草舟座右銘

執行草舟が愛する偉人たちの言葉を「草舟座右銘」とし、一つひとつの言葉との出会い、想い、情緒を、書き下ろします。いままで著作のなかで触れた言葉もありますが、改めて各偉人に対して感じることや、その言葉をどのように精神的支柱としてきたか、草舟が定期的にみなさまへご紹介します。ウェブサイトで初めて公開する座右銘も登場します。

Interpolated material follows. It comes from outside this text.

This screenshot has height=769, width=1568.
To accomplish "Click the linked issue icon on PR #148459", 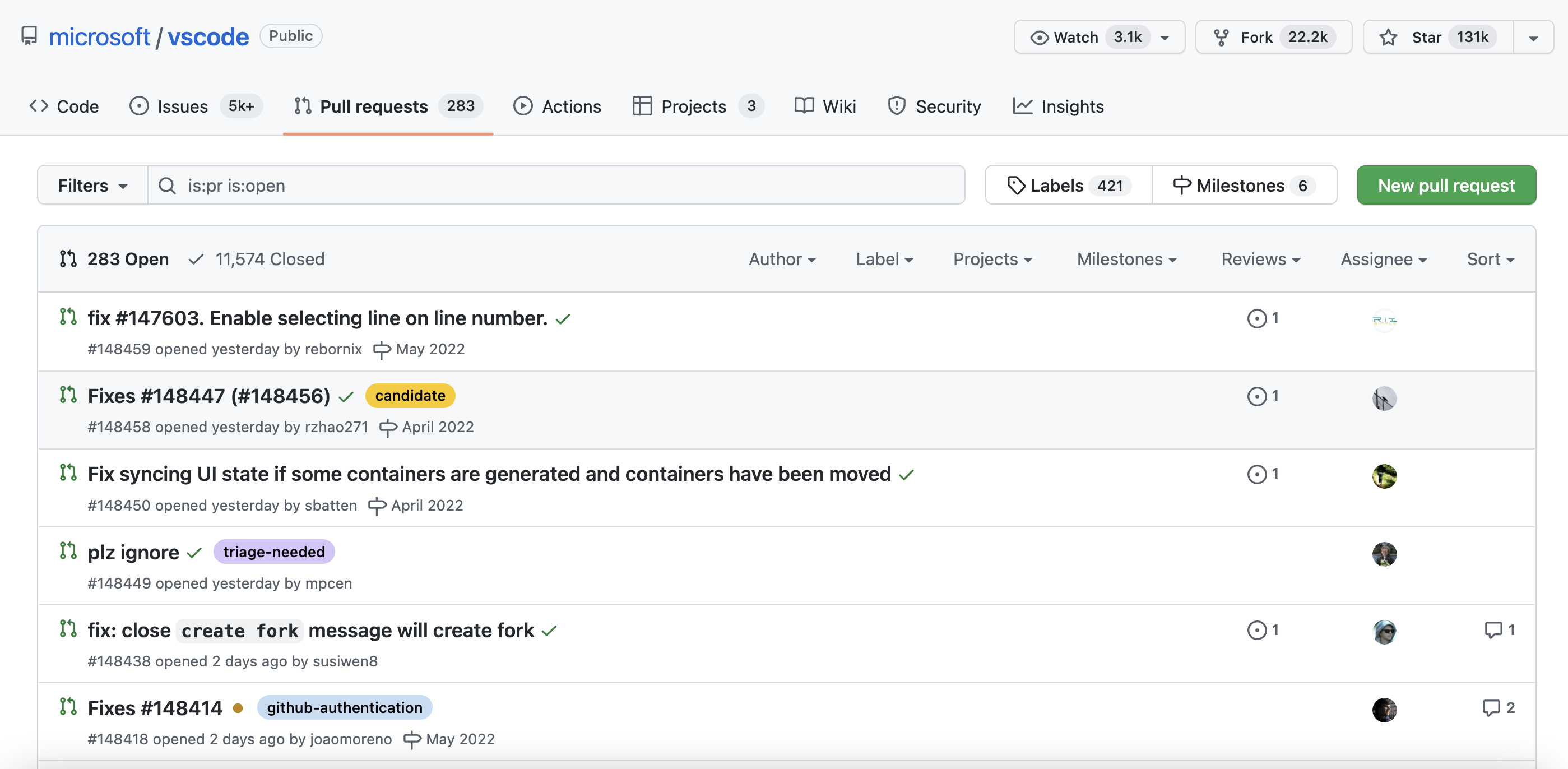I will [x=1256, y=318].
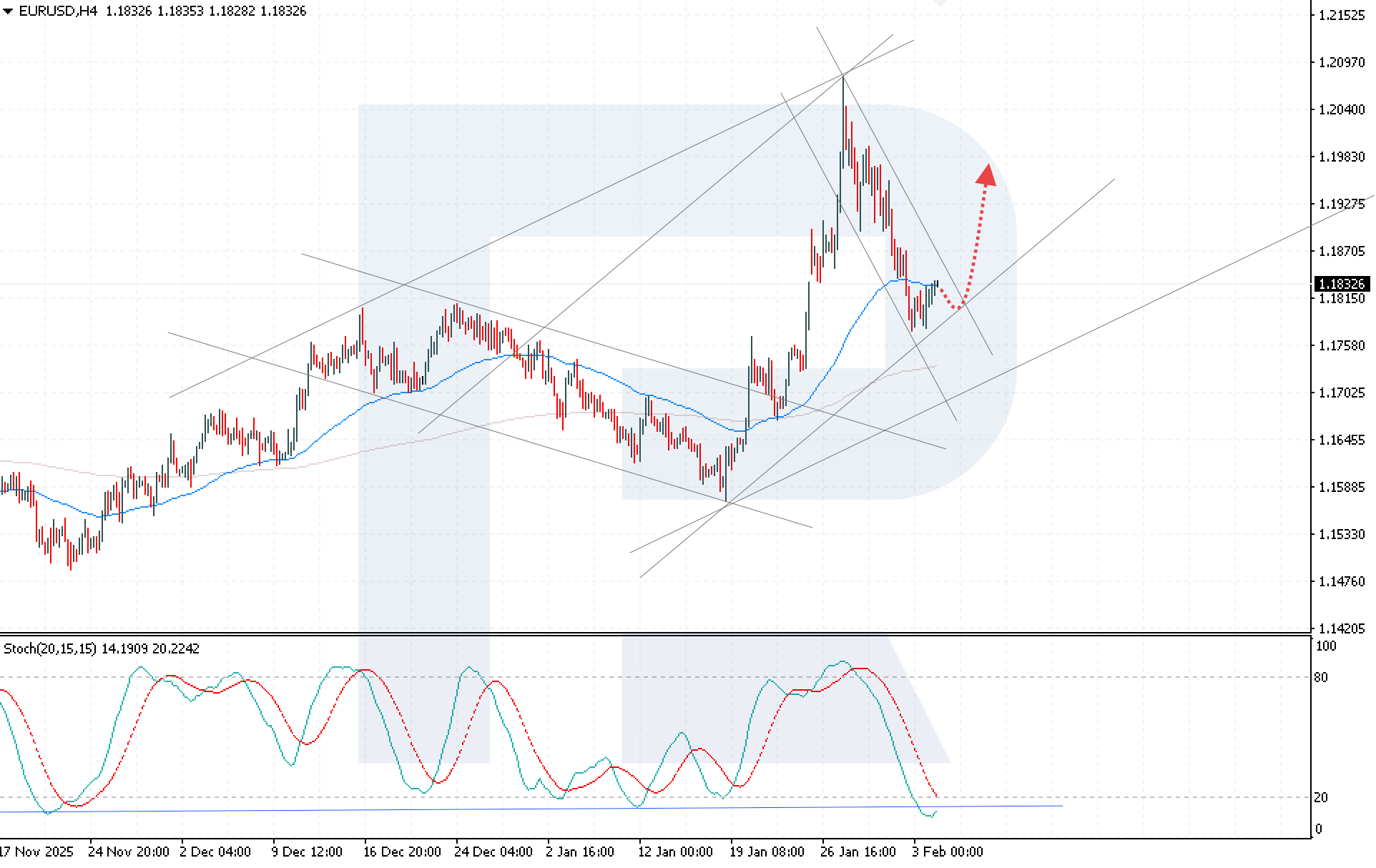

  • ジョン・スチュアート・ミル『功利主義論』より

    満足した豚であるより、不満足な人間である方が良い。

    《 It is better to be a human being dissatisfied than a pig satisfied. 》

  魂の進化が終わったとき、我々人間の存在理由が消滅する。人間とは、永遠に向かって進み行く霊的主体である。その行く手にいかなる困難があろうとも、またいかなる悲痛が待ち受けていようとも、我々は不断に前進するのだ。その悲哀を抱き締めることだけによって、我々人間の歴史は刻まれてきた。私が人類の歴史から学んだことは、この一事に尽きる。この人間の営みを受け継ぐことだけが、きっと私の人生に意味を与えてくれるだろう。
いまここに、私はJ・S・ミルの言葉を取り挙げている。人間を定義する上で、最も偉大な思想と私が考えている言葉の一つだ。No.150の座右銘において、私はプロティノスの言葉を取り挙げたことを思い出す。あの「偉大にして最後なる戦いが、人間の魂を待ち受けている」という思想を言う。プロティノスは人間の生きる上での覚悟を語っていたのだ。その覚悟の、地上的展開がこのミルの言葉だと言っていいだろう。日々の生活における、我々の生きる上での姿勢をミルが我々に問いかけているのだ。
  人間は、満足したときに終わる。魂のある人間としては、満足したときに終わるのだ。満足は、人間以外のすべての存在物に与えられた神の恩寵である。我々人間は、永遠を仰ぎ、この世の終わりまで進み続けなければならない。神が人間に与えた宇宙的使命は、苦悩し続けるその魂の存在にある。神を求め、永遠を求めて苦しみ続ける我々の魂こそが、宇宙を支える我々の「誠」なのだ。人間は、永遠の未完成体として存在している。その苦悩を生きることが、真の人間の「幸福」であるに違いない。

2022年8月20日

ジョン・スチュアート・ミル(1806-1873) イギリスの政治哲学者、経済思想家。政治哲学においては自由主義・リバタリアニズムのみならず社会民主主義の思潮にも多大な影響を与える。帰納法を大成、ベンサムの功利主義を修正。著作に『論理学体系』、『経済学原理』等。